The Five Greatest Predictors of Student Success    Educators have focused on helping students through transitions for years now. You know what I mean, don’t you? Transitions like… From elementary school to middle school… From middle school to high school… From high school to college… From college to career (or in some cases, back to their parent’s basement). Far too often, we’ve focused on predictors such as GPA or SAT scores. We figure if a kid is smart-they’ll stay in school and continue to be engaged in class. It made sense to us. Today we’re realizing those are not the most significant categories to measure.       Here are the ‘Big Five”… When a student experiences these five realities they are most likely to graduate and excel in life:
1. Close, accountable relationships  are important to student success. We continue to find that students who fail to graduate or succeed in school are ones who fail to engage with others outside of class or don’t get involved with activities involving new people. They get stuck and then don’t have a support system to make them want to continue. They also have no accountability strong enough to prevent them from quitting. Research shows that when students get connected to solid people (peers or mentors) they tend to stick with commitments and follow through.   2. Possessing adaptability and resilience. There is a growing body of research in the last decade suggesting that adults have created a fragile population of children. Because parents or teachers have not demanded they overcome adversity or we’ve not leveled consequences to their behavior, kids often become brittle young adults, unable to cope with the demands of life. You can imagine a student like this has trouble with transitions and the hardship of adapting to new situations. Let me illustrate this drift: — In 2006, 60% of students moved back home after finishing college. In 2010, that number had risen to 80%. It’s more than a bad economy. They’re not career-ready. – Condoleezza Rice and Joel Klein report three out of four teens aren’t even fit to serve in the military due to obesity, failure to graduate high school or their criminal records. – The MacArthur Foundation funded a research project that said for many kids, the transition into adulthood doesn’t occur until 34 years of age. I don’t believe this stall in students is because they’re unintelligent or bad kids. I believe we’ve failed to prepare them to cope with demands. We somehow felt that self-esteem meant we should affirm them consistently and prevent them from falling or failing. Sadly, this has had the opposite effect. We have risked too little, we have rescued too quickly and we have raved to easily about our kids-and now they find it hard to navigate transitions. Adaptability and resilience are priceless possessions that predict success far more than good grades and high SAT scores.  

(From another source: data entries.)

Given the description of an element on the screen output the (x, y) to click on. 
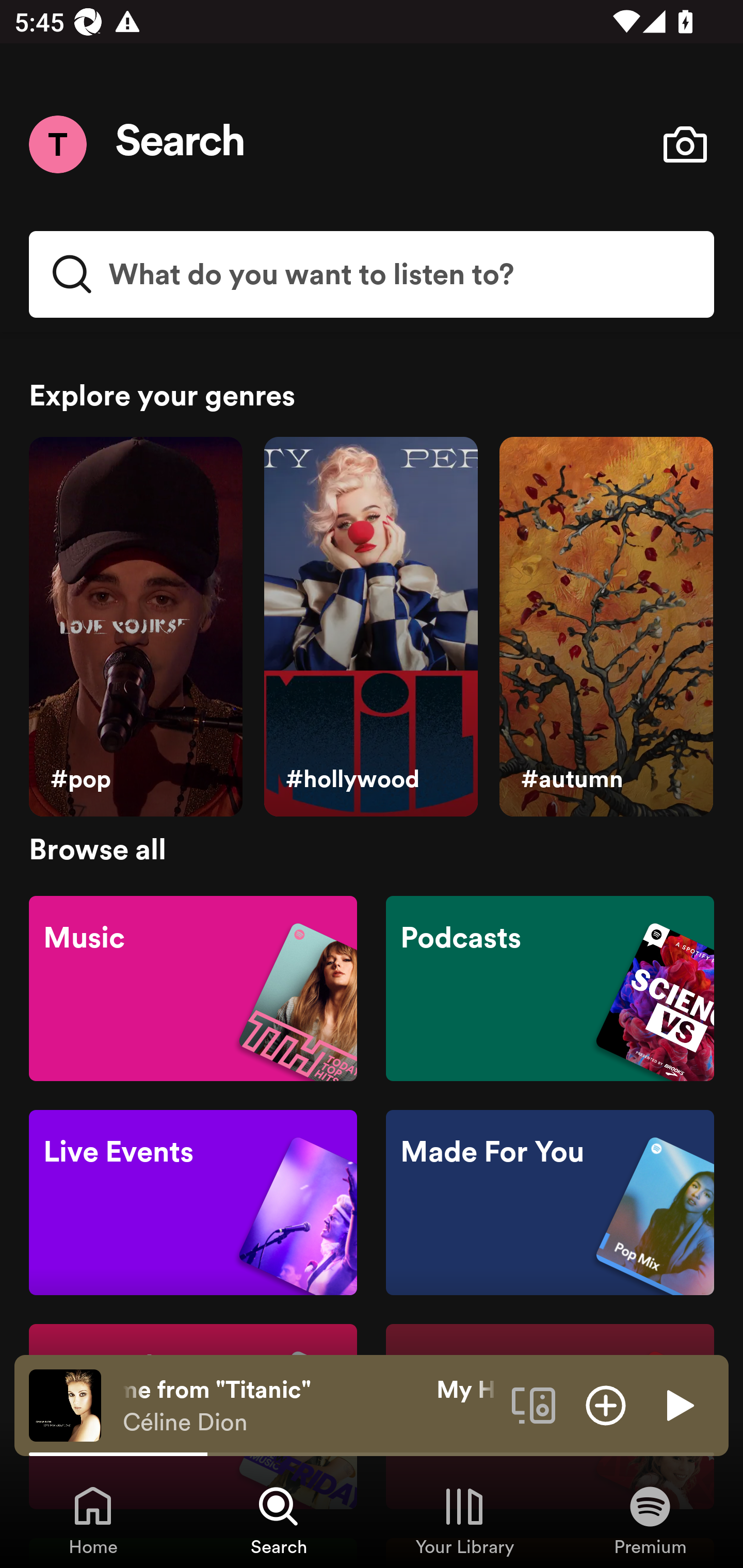
Menu (57, 144)
Open camera (685, 145)
Search (180, 144)
#pop (135, 626)
#hollywood (370, 626)
#autumn (606, 626)
Music (192, 987)
Podcasts (549, 987)
Live Events (192, 1202)
Made For You (549, 1202)
The cover art of the currently playing track (64, 1404)
Connect to a device. Opens the devices menu (533, 1404)
Add item (605, 1404)
Play (677, 1404)
Home, Tab 1 of 4 Home Home (92, 1519)
Search, Tab 2 of 4 Search Search (278, 1519)
Your Library, Tab 3 of 4 Your Library Your Library (464, 1519)
Premium, Tab 4 of 4 Premium Premium (650, 1519)
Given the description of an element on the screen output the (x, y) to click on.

3. Developing high emotional intelligence. You know this already. Forty years ago, educators frequently believed that the kid with the highest IQ would do the best, and later become the most successful. Now, it appears it’s more about EQ than IQ. If a student has high self-awareness, self-management, social awareness and relationship management, they’re more likely to graduate, excel and become a leader. It’s more about life skills and soft skills than memorizing lectures and taking exams.   Quite frankly, the reason emotional intelligence has become such a large factor in student success is that kids today struggle more with mental health issues than they did forty years ago. This, in turn, leads to poor performance and high dropout rates.  Additional studies also show emotional intelligence is strongly linked to staying in school, avoiding risk behaviors, and improving health, happiness, and life success.    
4. Targeting a clear outcome.   This one should be obvious. Whenever a student enters school (high school or college) with a clear goal, they are more likely to stay engaged and finish well. I believe it’s the primary difference between school and sports…or for that matter: work and sports. We love sports in America because it’s often the one place where the goal is clear. Every football field has an end zone; every basketball court has a rim and backboard. We know what the score is and it energizes us. For many, both school and work represent places where we endure the drudgery and eventually disengage.    
5. Making good decisions.   This one is almost predictable. The students who succeed make right decisions in and out of class. These are decisions that determine their moral compass, their discretionary time, their study habits, their predisposition to cheat, their outside work and how they deal with setbacks and stress. All of these can be pivotal in determining whether a kid succeeds or surrenders. Like us, students must keep a clear objective in mind. May I illustrate?   The team who created the popular game Angry Birds spent eight years and almost all their money on more than fifty games before their big success occurred. By 2012, Pinterest was among the fastest-growing websites ever, but it had struggled for some time. In CEO Ben Silbermann’s words, it had “catastrophically small numbers” for a year. He said “if he had listened to popular startup advice he probably would have quit.”   James Dyson went through 5,126 prototypes before arriving at his “revolutionary vacuum cleaner.” We all know Thomas Edison failed 10,000 times at inventing the light bulb. The popular company Groupon nearly went out of business-but went on to a “meteoric rise.” And do you know where WD-40’s name came from? It literally means “Water Displacement-40th Attempt.” Somebody kept a clear goal in mind. So must students.